Mapping episode 2 – Diikuti Makhluk Halus ?
- Nazla Syafitri
- Oct 9, 2018
- 6 min read

Kejadian ini pas masih pagi hari kira – kira jam 10-an lebih sebelum menuju titik stasiun terakhir (lokasi singkapan) sebelum istirahat makan siang. Hari ini kegiatan PGL difokuskan di lapangan aku sebelum ke lapangan Anugrah dan Novriza (karena biar cewek duluan katanya). Dan disini ada anggota team bantuan yaitu Fajar sebagai orang bantuan dadakan yang aku minta bantuannya pas abis KKN. Karena dia juga udah selesai mapping dan gak akan balik ke lapangan lagi, secara mutlak dia nerima permintaanku. Hahahaha (bukan karena gabut kan jar haha). Karena team terdiri dari 2 cewek dan 2 cowok jadi pas banget buat split 2 sub-team. Tapi, hari ini sangat kebetulan target kerjanya tetap gabung karena udah di split sehari sebelumnya. And we’re ready, dude!
Setelah mengunjungi beberapa singkapan sebelumnya dari jam 7 pagi (termasuk team paling on time ), sampailah kita di titik stasiun yang aku point sebagai stasiun NS-4. Matahari yang udah mulai hampir tepat diatas kepala dan jalanan yang sangat menantang penuh bebatuan, menambah kehabisan energi kami untuk sampai di stasiun ini. Fyi, jalanan bebatuan ini sekarang sedang dalam proses pembangunan untuk menjadi akses jalan Jakarta – Brebes. Dan syukurnya aku masih merasakan jalanan luar biasa ini haha. Ok back to the rhythm.
━━━━━━━━━━━━━━━━
Sasaran Tugas:
A. Kutiplah bagian dari teks bacaan tentang kegiatan pemetaan di atas, dimulai dari "Setelah mengunjungi beberapa" dan berlanjut hingga "to the rhythm.".
B. Menurut teks bacaan tentang kegiatan pemetaan, dengan nama apa penulis menandai titik stasiun yang dicapai setelah mengunjungi beberapa singkapan sejak pukul 7 pagi?

Data yang Ditampilkan:
━━━━━━━━━━━━━━━━
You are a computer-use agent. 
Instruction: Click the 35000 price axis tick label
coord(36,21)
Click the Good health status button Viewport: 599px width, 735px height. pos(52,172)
━━━━━━━━━━━━━━━━
Hasil Berurutan:
A.
Setelah mengunjungi beberapa singkapan sebelumnya dari jam 7 pagi (termasuk team paling on time ), sampailah kita di titik stasiun yang aku point sebagai stasiun NS-4. Matahari yang udah mulai hampir tepat diatas kepala dan jalanan yang sangat menantang penuh bebatuan, menambah kehabisan energi kami untuk sampai di stasiun ini. Fyi, jalanan bebatuan ini sekarang sedang dalam proses pembangunan untuk menjadi akses jalan Jakarta – Brebes. Dan syukurnya aku masih merasakan jalanan luar biasa ini haha. Ok back to the rhythm.

B. Stasiun NS-4.